[Records from a collection]
+ + +
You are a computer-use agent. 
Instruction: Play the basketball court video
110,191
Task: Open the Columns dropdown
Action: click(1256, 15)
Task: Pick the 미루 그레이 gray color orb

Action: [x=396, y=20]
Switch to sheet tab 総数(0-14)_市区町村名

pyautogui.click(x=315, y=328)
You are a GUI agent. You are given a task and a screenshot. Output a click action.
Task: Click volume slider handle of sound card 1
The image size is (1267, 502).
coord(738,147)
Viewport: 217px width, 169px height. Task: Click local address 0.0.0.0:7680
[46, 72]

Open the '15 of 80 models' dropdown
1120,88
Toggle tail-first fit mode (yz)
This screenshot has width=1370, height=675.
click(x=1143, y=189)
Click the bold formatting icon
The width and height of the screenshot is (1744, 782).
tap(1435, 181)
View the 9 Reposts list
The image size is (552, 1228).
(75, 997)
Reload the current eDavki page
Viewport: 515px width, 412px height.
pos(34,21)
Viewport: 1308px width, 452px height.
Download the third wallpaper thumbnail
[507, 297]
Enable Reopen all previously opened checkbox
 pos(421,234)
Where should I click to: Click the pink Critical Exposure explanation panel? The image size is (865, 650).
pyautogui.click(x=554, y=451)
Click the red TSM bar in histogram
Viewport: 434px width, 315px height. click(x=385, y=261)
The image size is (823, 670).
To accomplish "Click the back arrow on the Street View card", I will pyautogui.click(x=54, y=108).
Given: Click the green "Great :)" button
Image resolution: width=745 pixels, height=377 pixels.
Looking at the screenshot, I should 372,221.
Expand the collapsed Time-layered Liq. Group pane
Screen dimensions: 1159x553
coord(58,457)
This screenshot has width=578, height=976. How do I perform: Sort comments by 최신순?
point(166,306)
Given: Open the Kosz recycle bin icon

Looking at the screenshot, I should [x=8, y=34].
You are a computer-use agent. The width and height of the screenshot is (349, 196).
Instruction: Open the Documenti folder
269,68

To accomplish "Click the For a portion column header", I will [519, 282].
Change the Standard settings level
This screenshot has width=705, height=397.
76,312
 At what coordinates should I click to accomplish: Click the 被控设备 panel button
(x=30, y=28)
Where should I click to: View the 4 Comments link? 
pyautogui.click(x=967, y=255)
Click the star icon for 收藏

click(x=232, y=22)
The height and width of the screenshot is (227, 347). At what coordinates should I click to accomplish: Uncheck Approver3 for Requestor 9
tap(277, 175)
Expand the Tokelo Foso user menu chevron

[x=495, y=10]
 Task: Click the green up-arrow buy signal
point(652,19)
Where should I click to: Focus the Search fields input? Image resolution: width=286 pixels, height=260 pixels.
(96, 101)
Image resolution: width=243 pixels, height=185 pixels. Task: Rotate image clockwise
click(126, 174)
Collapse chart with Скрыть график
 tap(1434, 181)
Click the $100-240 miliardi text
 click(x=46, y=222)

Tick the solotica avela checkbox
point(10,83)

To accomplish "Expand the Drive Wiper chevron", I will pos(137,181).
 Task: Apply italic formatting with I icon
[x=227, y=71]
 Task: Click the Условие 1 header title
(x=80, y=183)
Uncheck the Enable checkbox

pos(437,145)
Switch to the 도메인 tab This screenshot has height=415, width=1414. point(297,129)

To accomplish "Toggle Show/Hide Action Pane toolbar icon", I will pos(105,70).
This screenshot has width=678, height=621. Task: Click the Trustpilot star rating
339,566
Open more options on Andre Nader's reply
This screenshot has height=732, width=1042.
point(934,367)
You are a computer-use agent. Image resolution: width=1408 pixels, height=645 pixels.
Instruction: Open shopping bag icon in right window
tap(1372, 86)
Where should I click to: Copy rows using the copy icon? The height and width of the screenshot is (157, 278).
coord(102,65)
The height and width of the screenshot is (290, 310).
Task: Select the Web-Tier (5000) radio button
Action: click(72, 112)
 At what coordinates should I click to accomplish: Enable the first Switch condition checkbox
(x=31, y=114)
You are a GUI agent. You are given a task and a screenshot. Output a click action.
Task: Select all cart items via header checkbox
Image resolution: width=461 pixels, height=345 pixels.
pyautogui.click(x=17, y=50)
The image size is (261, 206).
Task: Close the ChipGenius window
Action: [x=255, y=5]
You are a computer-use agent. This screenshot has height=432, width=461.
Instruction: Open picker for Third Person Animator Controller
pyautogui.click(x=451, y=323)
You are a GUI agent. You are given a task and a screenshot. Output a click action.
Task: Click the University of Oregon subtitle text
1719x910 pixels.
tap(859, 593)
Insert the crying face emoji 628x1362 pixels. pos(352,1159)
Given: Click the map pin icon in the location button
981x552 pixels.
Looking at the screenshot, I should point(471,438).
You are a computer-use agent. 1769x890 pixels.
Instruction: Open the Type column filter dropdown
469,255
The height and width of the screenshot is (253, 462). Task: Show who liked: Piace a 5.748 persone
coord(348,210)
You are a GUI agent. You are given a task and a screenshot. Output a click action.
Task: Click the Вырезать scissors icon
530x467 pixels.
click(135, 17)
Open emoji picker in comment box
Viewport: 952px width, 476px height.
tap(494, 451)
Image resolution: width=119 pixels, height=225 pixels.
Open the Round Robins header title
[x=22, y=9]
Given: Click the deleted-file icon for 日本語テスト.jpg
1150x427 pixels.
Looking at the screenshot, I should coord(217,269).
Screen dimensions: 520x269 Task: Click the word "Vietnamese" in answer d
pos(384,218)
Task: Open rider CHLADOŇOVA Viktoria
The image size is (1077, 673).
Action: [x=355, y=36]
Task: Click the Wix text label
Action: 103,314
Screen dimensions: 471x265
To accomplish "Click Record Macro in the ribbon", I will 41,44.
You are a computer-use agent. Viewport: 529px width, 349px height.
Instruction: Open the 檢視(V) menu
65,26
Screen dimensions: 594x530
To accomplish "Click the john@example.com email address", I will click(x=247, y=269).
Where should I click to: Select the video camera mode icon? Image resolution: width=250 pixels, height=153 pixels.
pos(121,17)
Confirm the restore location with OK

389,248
+ + +
▶ **What you need to do**: All entries should be given again precisely as they appear above.

▶ **Response for this exercise**:
You are a computer-use agent. 
Instruction: Play the basketball court video
110,191
Task: Open the Columns dropdown
Action: click(1256, 15)
Task: Pick the 미루 그레이 gray color orb

Action: [x=396, y=20]
Switch to sheet tab 総数(0-14)_市区町村名

pyautogui.click(x=315, y=328)
You are a GUI agent. You are given a task and a screenshot. Output a click action.
Task: Click volume slider handle of sound card 1
The image size is (1267, 502).
coord(738,147)
Viewport: 217px width, 169px height. Task: Click local address 0.0.0.0:7680
[46, 72]

Open the '15 of 80 models' dropdown
1120,88
Toggle tail-first fit mode (yz)
This screenshot has width=1370, height=675.
click(x=1143, y=189)
Click the bold formatting icon
The width and height of the screenshot is (1744, 782).
tap(1435, 181)
View the 9 Reposts list
The image size is (552, 1228).
(75, 997)
Reload the current eDavki page
Viewport: 515px width, 412px height.
pos(34,21)
Viewport: 1308px width, 452px height.
Download the third wallpaper thumbnail
[507, 297]
Enable Reopen all previously opened checkbox
 pos(421,234)
Where should I click to: Click the pink Critical Exposure explanation panel? The image size is (865, 650).
pyautogui.click(x=554, y=451)
Click the red TSM bar in histogram
Viewport: 434px width, 315px height. click(x=385, y=261)
The image size is (823, 670).
To accomplish "Click the back arrow on the Street View card", I will pyautogui.click(x=54, y=108).
Given: Click the green "Great :)" button
Image resolution: width=745 pixels, height=377 pixels.
Looking at the screenshot, I should 372,221.
Expand the collapsed Time-layered Liq. Group pane
Screen dimensions: 1159x553
coord(58,457)
This screenshot has width=578, height=976. How do I perform: Sort comments by 최신순?
point(166,306)
Given: Open the Kosz recycle bin icon

Looking at the screenshot, I should [x=8, y=34].
You are a computer-use agent. The width and height of the screenshot is (349, 196).
Instruction: Open the Documenti folder
269,68

To accomplish "Click the For a portion column header", I will [519, 282].
Change the Standard settings level
This screenshot has width=705, height=397.
76,312
 At what coordinates should I click to accomplish: Click the 被控设备 panel button
(x=30, y=28)
Where should I click to: View the 4 Comments link? 
pyautogui.click(x=967, y=255)
Click the star icon for 收藏

click(x=232, y=22)
The height and width of the screenshot is (227, 347). At what coordinates should I click to accomplish: Uncheck Approver3 for Requestor 9
tap(277, 175)
Expand the Tokelo Foso user menu chevron

[x=495, y=10]
 Task: Click the green up-arrow buy signal
point(652,19)
Where should I click to: Focus the Search fields input? Image resolution: width=286 pixels, height=260 pixels.
(96, 101)
Image resolution: width=243 pixels, height=185 pixels. Task: Rotate image clockwise
click(126, 174)
Collapse chart with Скрыть график
 tap(1434, 181)
Click the $100-240 miliardi text
 click(x=46, y=222)

Tick the solotica avela checkbox
point(10,83)

To accomplish "Expand the Drive Wiper chevron", I will pos(137,181).
 Task: Apply italic formatting with I icon
[x=227, y=71]
 Task: Click the Условие 1 header title
(x=80, y=183)
Uncheck the Enable checkbox

pos(437,145)
Switch to the 도메인 tab This screenshot has height=415, width=1414. point(297,129)

To accomplish "Toggle Show/Hide Action Pane toolbar icon", I will pos(105,70).
This screenshot has width=678, height=621. Task: Click the Trustpilot star rating
339,566
Open more options on Andre Nader's reply
This screenshot has height=732, width=1042.
point(934,367)
You are a computer-use agent. Image resolution: width=1408 pixels, height=645 pixels.
Instruction: Open shopping bag icon in right window
tap(1372, 86)
Where should I click to: Copy rows using the copy icon? The height and width of the screenshot is (157, 278).
coord(102,65)
The height and width of the screenshot is (290, 310).
Task: Select the Web-Tier (5000) radio button
Action: click(72, 112)
 At what coordinates should I click to accomplish: Enable the first Switch condition checkbox
(x=31, y=114)
You are a GUI agent. You are given a task and a screenshot. Output a click action.
Task: Select all cart items via header checkbox
Image resolution: width=461 pixels, height=345 pixels.
pyautogui.click(x=17, y=50)
The image size is (261, 206).
Task: Close the ChipGenius window
Action: [x=255, y=5]
You are a computer-use agent. This screenshot has height=432, width=461.
Instruction: Open picker for Third Person Animator Controller
pyautogui.click(x=451, y=323)
You are a GUI agent. You are given a task and a screenshot. Output a click action.
Task: Click the University of Oregon subtitle text
1719x910 pixels.
tap(859, 593)
Insert the crying face emoji 628x1362 pixels. pos(352,1159)
Given: Click the map pin icon in the location button
981x552 pixels.
Looking at the screenshot, I should point(471,438).
You are a computer-use agent. 1769x890 pixels.
Instruction: Open the Type column filter dropdown
469,255
The height and width of the screenshot is (253, 462). Task: Show who liked: Piace a 5.748 persone
coord(348,210)
You are a GUI agent. You are given a task and a screenshot. Output a click action.
Task: Click the Вырезать scissors icon
530x467 pixels.
click(135, 17)
Open emoji picker in comment box
Viewport: 952px width, 476px height.
tap(494, 451)
Image resolution: width=119 pixels, height=225 pixels.
Open the Round Robins header title
[x=22, y=9]
Given: Click the deleted-file icon for 日本語テスト.jpg
1150x427 pixels.
Looking at the screenshot, I should coord(217,269).
Screen dimensions: 520x269 Task: Click the word "Vietnamese" in answer d
pos(384,218)
Task: Open rider CHLADOŇOVA Viktoria
The image size is (1077, 673).
Action: [x=355, y=36]
Task: Click the Wix text label
Action: 103,314
Screen dimensions: 471x265
To accomplish "Click Record Macro in the ribbon", I will 41,44.
You are a computer-use agent. Viewport: 529px width, 349px height.
Instruction: Open the 檢視(V) menu
65,26
Screen dimensions: 594x530
To accomplish "Click the john@example.com email address", I will click(x=247, y=269).
Where should I click to: Select the video camera mode icon? Image resolution: width=250 pixels, height=153 pixels.
pos(121,17)
Confirm the restore location with OK

389,248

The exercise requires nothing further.